I recognize that it’s a bad thing that those 36,000 kids don’t have good situations with stable, loving families. The community and government ought to do a better job taking care of them.
But I cannot reconcile that it would be a better result if those 36,000 kids were dead.- I think it’s good they’re alive, even if their circumstances may be unimaginably rough right now.
Doing stuff like supporting education, sex ed, childcare, paid paternity/maternity leave, universal healthcare etc etc etc is a great rough ridin' place to start then essentially condemning them to a life of being told they're not worth it. Which is what pubs do every. rough ridin'. Time.
I want all those things. But more than all those things, I want those kids not to be killed. If it’s a choice between the two (and it apparently is, for now) I opt for not killing them.

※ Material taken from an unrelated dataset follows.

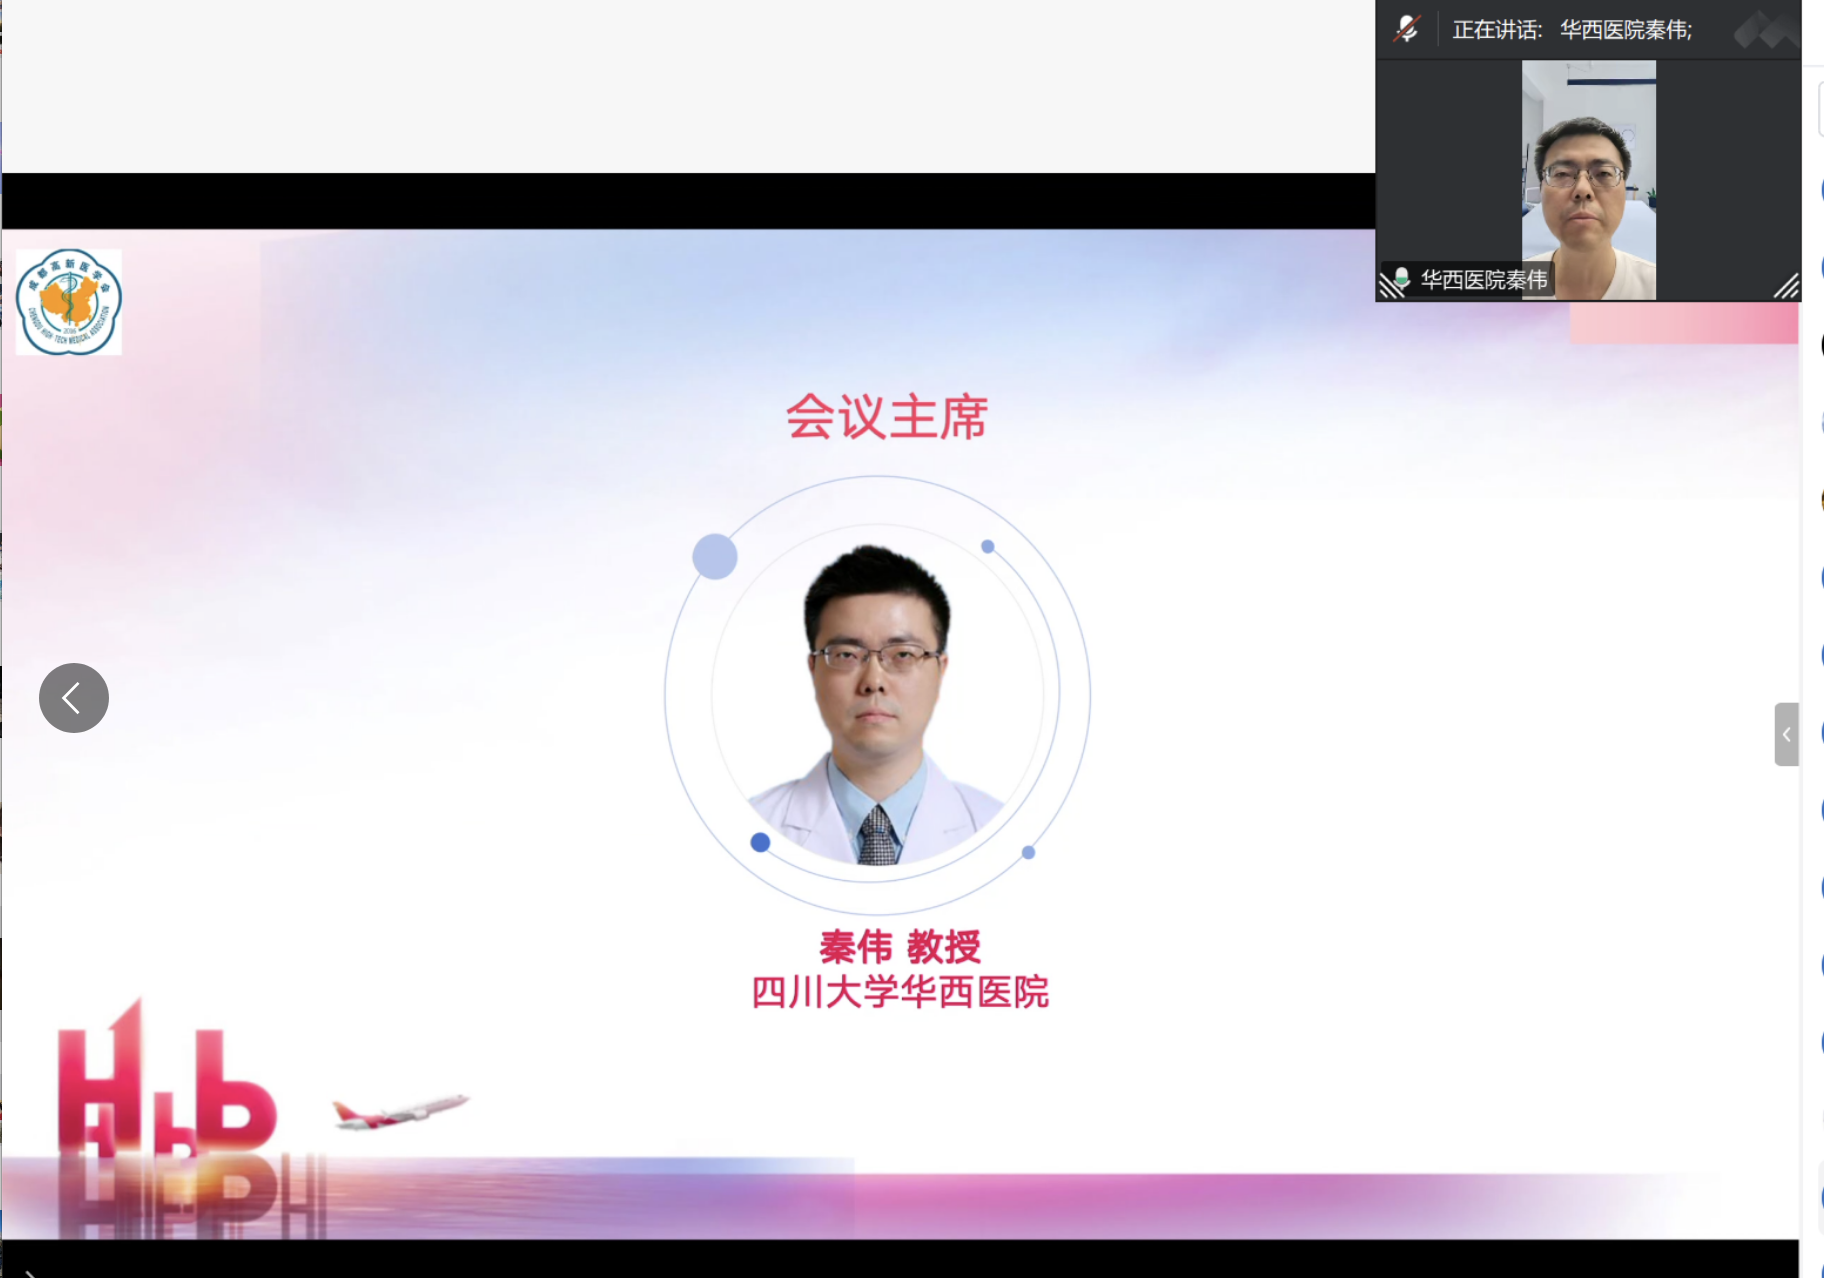Click the Chengdu High-Tech Medical Association logo
1824x1278 pixels.
click(69, 302)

But that's my point, I never hear any of those options ever spouted. Cause to me, and I tend to agree with you on this, my ideal world is 0 abortions. But how do you get there? Simply telling people to either not have sex or have the child cruelly also completely ignores the woman.

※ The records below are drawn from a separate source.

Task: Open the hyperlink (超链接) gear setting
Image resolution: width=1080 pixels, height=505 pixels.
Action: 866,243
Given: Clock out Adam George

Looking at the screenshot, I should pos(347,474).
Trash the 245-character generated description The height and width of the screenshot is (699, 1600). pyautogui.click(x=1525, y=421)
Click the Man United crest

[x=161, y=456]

Will the pregnancy kill her? Is the fetus even viable? Was she raped? Why isn't she allowed to get BC? Why don't we teach proper sex ed? Why do we not hold men accountable for their actions in this too? I think what pro-life people want is admirable, but completely unrealistic in how they want it done. I think they overarchingly see it as people wanting unwanted pregnancies and just will nilly doing it cause "oops, I am a young woman who simply don't want to be a mom and I got knocked up by some dude on a random one night stand, YOLO".
I think of my cousin who
very much wanted to be mom, and grew up Catholic. She still calls herself that. But when her and her husband found out their child was basically going to die hours after being born, or else live a painful and short life, they made the very hard decision of terminating it. Should they have done that? Are you going to be the one to tell her to do that? Do you think that maybe her and her husband should make that decision without you and others telling her what she should or should not do? I also only say this on here cause she went very public with it during the Kansas vote a few years back cause it mattered that much to her.
These are the realities. Think about how forcing yourself, or anyone into that decision making process sounds. You willing to tell people what they can or cannot do in that situation.